— Они выплевывали его, как блевотину: чурколюб, чуркин муж, чуркотрах, долбаная чурка, чурка косоглазая, из помойки вылезла…
Он стиснул кулаки, и старые ожоги выцвели до жемчужной белизны.
— Моя голова… я этого наслушался, и мне захотелось сжечь себя всего. Я пошел домой, нашел еще спичек. Кинул их в воду. Позвонил другому куратору. — Глаза у него наполнились слезами. — А Саймону так и не сказал!
— Симона ненавидит своих родных.
— Она их не просто ненавидит, — выговорил Хак. — Она… она их… таких и слов-то нет!
— Симона когда-нибудь демонстрировала недовольство по поводу новой женитьбы Саймона?
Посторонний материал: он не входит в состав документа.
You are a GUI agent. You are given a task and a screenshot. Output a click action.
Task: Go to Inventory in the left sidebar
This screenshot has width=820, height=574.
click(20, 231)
— Нет-нет-нет-нет-нет, наоборот! Она обожала Надин. «Надин умная, Надин стильная, Надин красавица», не то что ее мать. Я знаю Келли, она человек хороший, но не поддерживала Симону; ладно, я всё понимаю, мы все всё понимаем, но…
— Симона утверждала, что любит Надин.
— Она говорила, что хотела бы, чтобы ее воспитывала Надин. Они обнимались, они целовались, Надин относилась к Симоне как к сестренке. Когда Симона приходила в дом, она играла волосами Келвина. Чудесные волосы, всегда говорила она. В щеки его целовала. «Он такой милый, Трэвис! Я так его люблю, Трэвис! Он гениальный, Трэвис, я его люблю. Золотые руки, я его так люблю, Трэвис!»
— Золотые руки…
— Золотые, бриллиантовые, платиновые, волшебные руки. Она говорила, что в его музыке звучит чистая любовь, и его руки напрямую связаны с душой.
— Но в тот день, во дворе, никакой любви…
— Мой мир сгорел дотла, — выдохнул Хак. — Я уполз обратно в свою клетку.
— Вы ничего не сказали Вандерам, — промолвила Валленбург, — потому что у вас не было доказательств. Кто бы вам поверил?
Хак улыбнулся.
— Возражение отклоняется.
— Но, Трэвис…
— Я ничего не сказал, потому что я трус.
— Это же смешно, Трэвис. У вас побольше храбрости, чем у многих других.
— Возможно, Дебора права, — подтвердил я.